» **WHAT TO DO**
Take the data below and copy exactly the lines starting at the one with "The height and width of the screenshot is (461, 625)." and finishing at the one with "is (665, 1357).", both included.

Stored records
----------

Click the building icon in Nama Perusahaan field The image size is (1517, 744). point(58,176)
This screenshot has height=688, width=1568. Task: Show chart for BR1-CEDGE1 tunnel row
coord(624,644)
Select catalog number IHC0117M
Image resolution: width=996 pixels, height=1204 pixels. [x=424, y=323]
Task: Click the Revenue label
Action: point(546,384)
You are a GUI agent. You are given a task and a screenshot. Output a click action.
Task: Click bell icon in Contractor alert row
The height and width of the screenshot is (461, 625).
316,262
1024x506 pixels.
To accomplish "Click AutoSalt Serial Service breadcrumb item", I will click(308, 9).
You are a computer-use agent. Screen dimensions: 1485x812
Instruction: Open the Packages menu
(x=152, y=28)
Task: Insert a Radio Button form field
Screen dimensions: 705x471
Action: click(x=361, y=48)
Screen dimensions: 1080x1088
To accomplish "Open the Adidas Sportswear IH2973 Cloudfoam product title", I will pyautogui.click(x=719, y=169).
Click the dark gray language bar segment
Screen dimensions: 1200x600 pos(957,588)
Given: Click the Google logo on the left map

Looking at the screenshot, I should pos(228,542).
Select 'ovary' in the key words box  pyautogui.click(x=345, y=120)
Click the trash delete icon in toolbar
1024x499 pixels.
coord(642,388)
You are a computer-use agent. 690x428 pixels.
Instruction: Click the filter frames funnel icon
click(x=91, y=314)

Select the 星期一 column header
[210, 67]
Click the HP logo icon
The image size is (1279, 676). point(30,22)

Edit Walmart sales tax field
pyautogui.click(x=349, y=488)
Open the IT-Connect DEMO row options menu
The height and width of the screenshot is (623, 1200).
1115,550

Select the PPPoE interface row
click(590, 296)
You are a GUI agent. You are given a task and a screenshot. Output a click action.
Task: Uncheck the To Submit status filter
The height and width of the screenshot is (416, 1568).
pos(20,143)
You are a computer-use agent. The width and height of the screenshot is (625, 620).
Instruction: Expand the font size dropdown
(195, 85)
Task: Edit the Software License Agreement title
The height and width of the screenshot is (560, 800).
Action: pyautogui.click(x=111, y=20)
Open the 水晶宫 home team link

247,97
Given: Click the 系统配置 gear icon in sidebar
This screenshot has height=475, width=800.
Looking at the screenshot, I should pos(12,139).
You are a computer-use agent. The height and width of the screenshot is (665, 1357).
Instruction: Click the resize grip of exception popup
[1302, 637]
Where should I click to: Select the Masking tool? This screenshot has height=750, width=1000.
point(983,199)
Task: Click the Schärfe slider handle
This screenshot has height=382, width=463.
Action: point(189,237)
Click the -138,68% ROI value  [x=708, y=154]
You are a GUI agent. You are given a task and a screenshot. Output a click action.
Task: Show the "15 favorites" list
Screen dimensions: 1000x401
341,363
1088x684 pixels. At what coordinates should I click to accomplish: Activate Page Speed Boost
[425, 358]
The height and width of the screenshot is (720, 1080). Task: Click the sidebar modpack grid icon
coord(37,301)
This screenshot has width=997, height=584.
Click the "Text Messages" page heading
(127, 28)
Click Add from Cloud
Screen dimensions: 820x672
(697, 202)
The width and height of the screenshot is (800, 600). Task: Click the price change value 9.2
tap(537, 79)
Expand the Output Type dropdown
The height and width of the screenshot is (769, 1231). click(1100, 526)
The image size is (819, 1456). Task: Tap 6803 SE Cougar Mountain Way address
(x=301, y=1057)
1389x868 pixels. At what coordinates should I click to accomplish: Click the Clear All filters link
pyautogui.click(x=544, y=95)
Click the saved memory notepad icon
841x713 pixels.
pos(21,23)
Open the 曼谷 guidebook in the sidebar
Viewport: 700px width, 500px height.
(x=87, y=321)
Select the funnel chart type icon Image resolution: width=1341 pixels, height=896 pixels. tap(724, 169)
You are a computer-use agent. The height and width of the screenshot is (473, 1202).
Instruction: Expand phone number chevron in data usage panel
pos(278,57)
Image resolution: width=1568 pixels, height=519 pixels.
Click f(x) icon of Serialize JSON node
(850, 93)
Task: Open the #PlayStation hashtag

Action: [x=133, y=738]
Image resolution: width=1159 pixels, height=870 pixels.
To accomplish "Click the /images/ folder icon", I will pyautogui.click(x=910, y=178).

----------

» **RESPONSE FOR THIS EXERCISE**
The height and width of the screenshot is (461, 625).
316,262
1024x506 pixels.
To accomplish "Click AutoSalt Serial Service breadcrumb item", I will click(308, 9).
You are a computer-use agent. Screen dimensions: 1485x812
Instruction: Open the Packages menu
(x=152, y=28)
Task: Insert a Radio Button form field
Screen dimensions: 705x471
Action: click(x=361, y=48)
Screen dimensions: 1080x1088
To accomplish "Open the Adidas Sportswear IH2973 Cloudfoam product title", I will pyautogui.click(x=719, y=169).
Click the dark gray language bar segment
Screen dimensions: 1200x600 pos(957,588)
Given: Click the Google logo on the left map

Looking at the screenshot, I should pos(228,542).
Select 'ovary' in the key words box  pyautogui.click(x=345, y=120)
Click the trash delete icon in toolbar
1024x499 pixels.
coord(642,388)
You are a computer-use agent. 690x428 pixels.
Instruction: Click the filter frames funnel icon
click(x=91, y=314)

Select the 星期一 column header
[210, 67]
Click the HP logo icon
The image size is (1279, 676). point(30,22)

Edit Walmart sales tax field
pyautogui.click(x=349, y=488)
Open the IT-Connect DEMO row options menu
The height and width of the screenshot is (623, 1200).
1115,550

Select the PPPoE interface row
click(590, 296)
You are a GUI agent. You are given a task and a screenshot. Output a click action.
Task: Uncheck the To Submit status filter
The height and width of the screenshot is (416, 1568).
pos(20,143)
You are a computer-use agent. The width and height of the screenshot is (625, 620).
Instruction: Expand the font size dropdown
(195, 85)
Task: Edit the Software License Agreement title
The height and width of the screenshot is (560, 800).
Action: pyautogui.click(x=111, y=20)
Open the 水晶宫 home team link

247,97
Given: Click the 系统配置 gear icon in sidebar
This screenshot has height=475, width=800.
Looking at the screenshot, I should pos(12,139).
You are a computer-use agent. The height and width of the screenshot is (665, 1357).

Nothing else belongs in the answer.